▶ **What you have to do**: Please lay out every line of the records below as a JSON list of strings, one string per line, with blank lines left out.

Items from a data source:
------------------------------------
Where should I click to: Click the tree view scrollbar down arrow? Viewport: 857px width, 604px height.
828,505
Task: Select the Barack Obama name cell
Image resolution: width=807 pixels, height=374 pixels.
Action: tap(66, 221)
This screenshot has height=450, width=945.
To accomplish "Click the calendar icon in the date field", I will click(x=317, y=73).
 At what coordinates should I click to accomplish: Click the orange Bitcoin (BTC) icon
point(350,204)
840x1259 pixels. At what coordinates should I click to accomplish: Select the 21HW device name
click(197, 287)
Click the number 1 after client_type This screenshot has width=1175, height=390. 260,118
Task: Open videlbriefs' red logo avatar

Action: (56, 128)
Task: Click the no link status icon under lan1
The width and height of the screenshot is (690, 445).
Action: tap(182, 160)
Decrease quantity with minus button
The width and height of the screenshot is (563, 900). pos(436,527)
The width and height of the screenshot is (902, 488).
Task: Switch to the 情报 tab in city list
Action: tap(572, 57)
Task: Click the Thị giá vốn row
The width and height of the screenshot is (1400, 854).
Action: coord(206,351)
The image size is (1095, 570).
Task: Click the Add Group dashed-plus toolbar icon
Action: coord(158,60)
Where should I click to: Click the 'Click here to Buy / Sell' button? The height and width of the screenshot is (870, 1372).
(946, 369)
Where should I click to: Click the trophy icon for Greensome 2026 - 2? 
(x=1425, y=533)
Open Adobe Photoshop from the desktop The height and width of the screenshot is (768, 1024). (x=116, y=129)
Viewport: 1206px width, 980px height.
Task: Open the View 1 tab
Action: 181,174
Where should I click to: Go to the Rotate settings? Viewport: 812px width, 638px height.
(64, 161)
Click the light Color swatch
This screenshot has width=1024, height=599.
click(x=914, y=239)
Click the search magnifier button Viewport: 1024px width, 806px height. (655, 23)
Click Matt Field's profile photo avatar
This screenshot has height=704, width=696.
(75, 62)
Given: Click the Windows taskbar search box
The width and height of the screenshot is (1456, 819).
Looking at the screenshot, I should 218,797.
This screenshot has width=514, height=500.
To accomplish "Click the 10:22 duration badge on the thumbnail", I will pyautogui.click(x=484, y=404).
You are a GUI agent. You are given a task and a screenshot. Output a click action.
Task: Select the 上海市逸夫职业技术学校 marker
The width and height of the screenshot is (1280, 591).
------------------------------------
▶ **Response**:
[
  "Where should I click to: Click the tree view scrollbar down arrow? Viewport: 857px width, 604px height.",
  "828,505",
  "Task: Select the Barack Obama name cell",
  "Image resolution: width=807 pixels, height=374 pixels.",
  "Action: tap(66, 221)",
  "This screenshot has height=450, width=945.",
  "To accomplish \"Click the calendar icon in the date field\", I will click(x=317, y=73).",
  " At what coordinates should I click to accomplish: Click the orange Bitcoin (BTC) icon",
  "point(350,204)",
  "840x1259 pixels. At what coordinates should I click to accomplish: Select the 21HW device name",
  "click(197, 287)",
  "Click the number 1 after client_type This screenshot has width=1175, height=390. 260,118",
  "Task: Open videlbriefs' red logo avatar",
  "Action: (56, 128)",
  "Task: Click the no link status icon under lan1",
  "The width and height of the screenshot is (690, 445).",
  "Action: tap(182, 160)",
  "Decrease quantity with minus button",
  "The width and height of the screenshot is (563, 900). pos(436,527)",
  "The width and height of the screenshot is (902, 488).",
  "Task: Switch to the 情报 tab in city list",
  "Action: tap(572, 57)",
  "Task: Click the Thị giá vốn row",
  "The width and height of the screenshot is (1400, 854).",
  "Action: coord(206,351)",
  "The image size is (1095, 570).",
  "Task: Click the Add Group dashed-plus toolbar icon",
  "Action: coord(158,60)",
  "Where should I click to: Click the 'Click here to Buy / Sell' button? The height and width of the screenshot is (870, 1372).",
  "(946, 369)",
  "Where should I click to: Click the trophy icon for Greensome 2026 - 2? ",
  "(x=1425, y=533)",
  "Open Adobe Photoshop from the desktop The height and width of the screenshot is (768, 1024). (x=116, y=129)",
  "Viewport: 1206px width, 980px height.",
  "Task: Open the View 1 tab",
  "Action: 181,174",
  "Where should I click to: Go to the Rotate settings? Viewport: 812px width, 638px height.",
  "(64, 161)",
  "Click the light Color swatch",
  "This screenshot has width=1024, height=599.",
  "click(x=914, y=239)",
  "Click the search magnifier button Viewport: 1024px width, 806px height. (655, 23)",
  "Click Matt Field's profile photo avatar",
  "This screenshot has height=704, width=696.",
  "(75, 62)",
  "Given: Click the Windows taskbar search box",
  "The width and height of the screenshot is (1456, 819).",
  "Looking at the screenshot, I should 218,797.",
  "This screenshot has width=514, height=500.",
  "To accomplish \"Click the 10:22 duration badge on the thumbnail\", I will pyautogui.click(x=484, y=404).",
  "You are a GUI agent. You are given a task and a screenshot. Output a click action.",
  "Task: Select the 上海市逸夫职业技术学校 marker",
  "The width and height of the screenshot is (1280, 591)."
]